I risultati di uno studio condotto dal Cnr-Ibpm di Roma con il sostegno di Airc e in collaborazione con Iss, Istituto Regina Elena di Roma, e Campus Biomedico di Roma.
Nelle pazienti con carcinoma ovarico avanzato le cellule tumorali mostrano una propensione a formare metastasi in alcuni organi intraperitoneali (in particolare l’omento), inizialmente aderendo e attraversando le cellule mesoteliali e, successivamente, invadendo e colonizzando nuovi tessuti. Identificare i potenziali nodi di vulnerabilità nelle interazioni tra le proteine coinvolte in questi processi è fondamentale non solo per capire come le cellule tumorali diventano più aggressive, ma anche per identificare possibili bersagli molecolari al fine di bloccare il processo metastatico.
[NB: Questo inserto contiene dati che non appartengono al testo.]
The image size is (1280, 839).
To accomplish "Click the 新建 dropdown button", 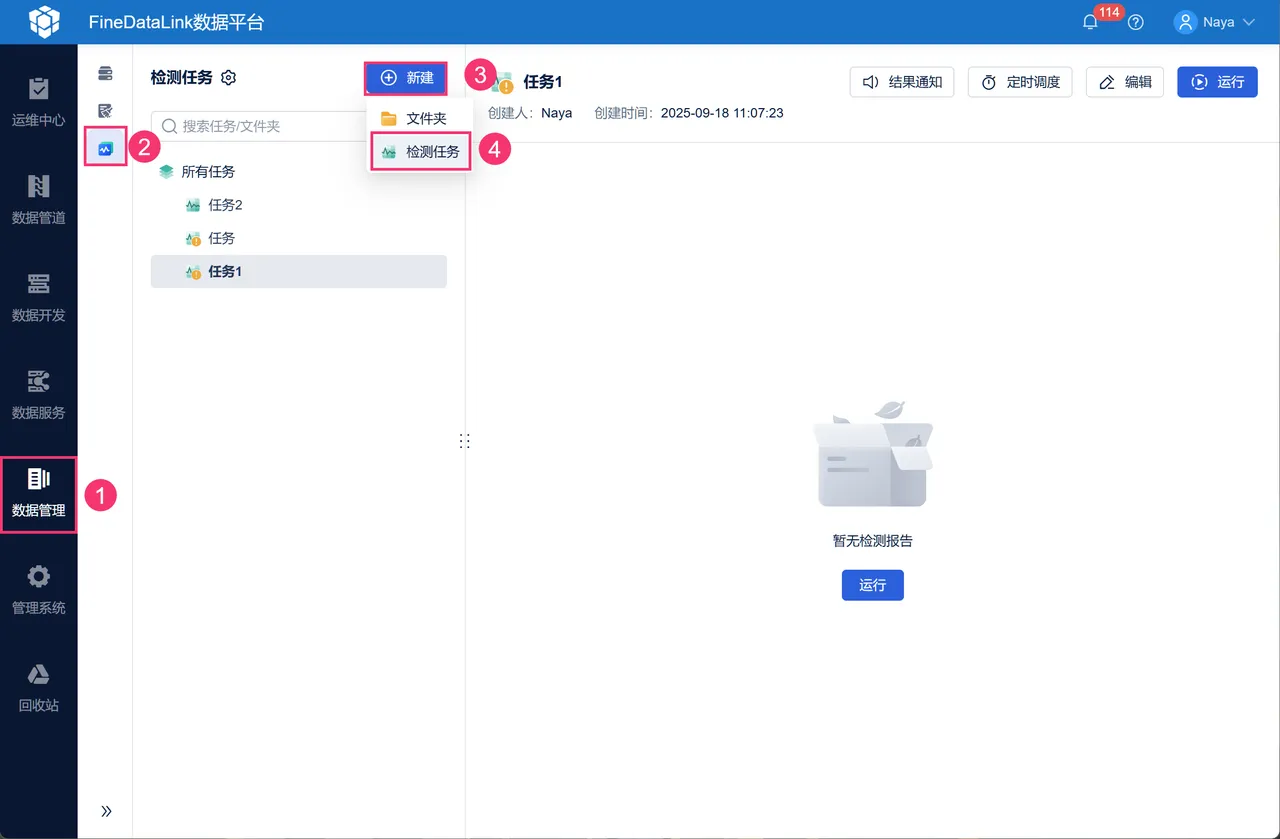I will click(406, 78).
Questi i risultati, pubblicati sulla rivista Cell Reports, di uno studio del gruppo di ricerca diretto da Laura Rosanò, dell’Istituto di Biologia e patologia molecolari del Consiglio nazionale delle ricerche (Cnr-Ibpm) di Roma, con il sostegno di Airc e in collaborazione con gruppi di ricerca di Istituto Regina Elena di Roma, Istituto Superiore di Sanità e Campus Biomedico di Roma.
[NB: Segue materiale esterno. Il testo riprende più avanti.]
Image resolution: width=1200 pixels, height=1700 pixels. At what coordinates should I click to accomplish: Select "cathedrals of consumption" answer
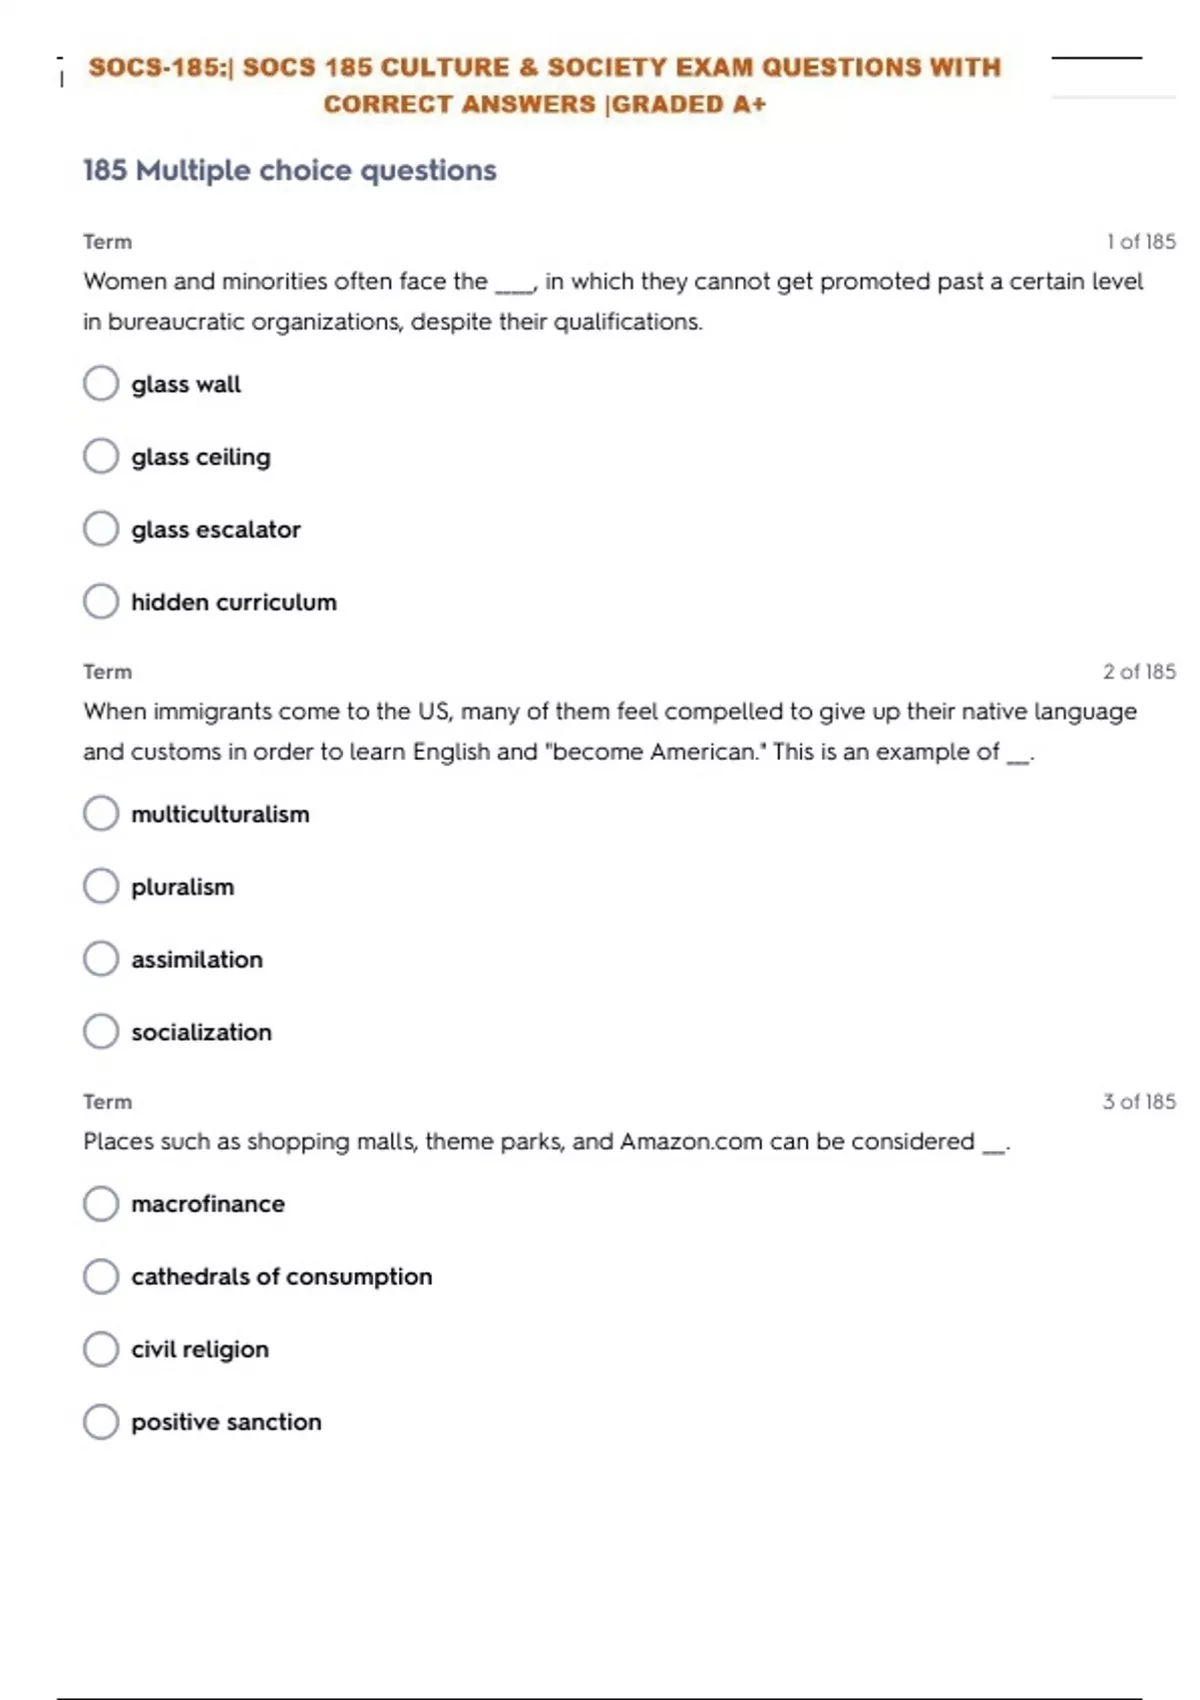point(101,1276)
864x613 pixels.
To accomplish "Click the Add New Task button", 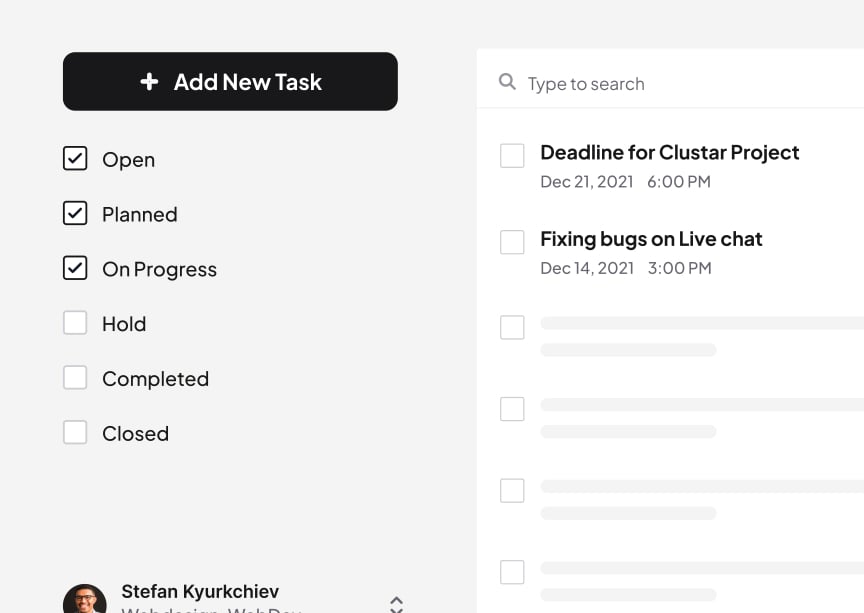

“In questi processi, le cellule tumorali formano protrusioni invasive, chiamate invadopodi, attraverso cambiamenti dinamici e coordinati del proprio citoscheletro di actina, e la secrezione di enzimi che degradano la matrice extracellulare – spiega Laura Rosanò –. Con la nostra ricerca abbiamo identificato una nuova via di segnalazione che comprende diverse proteine che agiscono a staffetta: la segnalazione, guidata dal recettore A dell’endotelina, coinvolge le proteine b-arrestina1 e ILK; quest’ultima, a sua volta, attiva a cascata un’altra proteina segnale, la GTPasi Rac3, favorendo l’attivazione dell’invadopodio. Inoltre i nuovi dati chiariscono per la prima volta il ruolo di queste molecole nella formazione di interazioni fra le cellule tumorali e le cellule mesoteliali per aggirare la barriera mesoteliale e sostenere l’invasione mediata dagli invadopodi”.
Lo studio apre anche interessanti prospettive applicative. “Questi risultati – aggiunge Rosanò – indicano inoltre nuovi potenziali terapeutici per il principio attivo farmacologico ambrisentan, un antagonista del recettore A già approvato per il trattamento dell’ipertensione polmonare. Ambrisentan potrebbe essere riutilizzato in queste pazienti per interferire con il processo a cascata prima descritto e limitare il potenziale metastatico delle cellule tumorali. La ricerca ha infatti dimostrato, in cellule in coltura e animali di laboratorio, che ambrisentan è efficace nell’inibire sia l’adesione agli organi intraperitoneali che la diffusione delle cellule tumorali”. Studi clinici con i pazienti saranno necessari per confermare questi risultati della ricerca.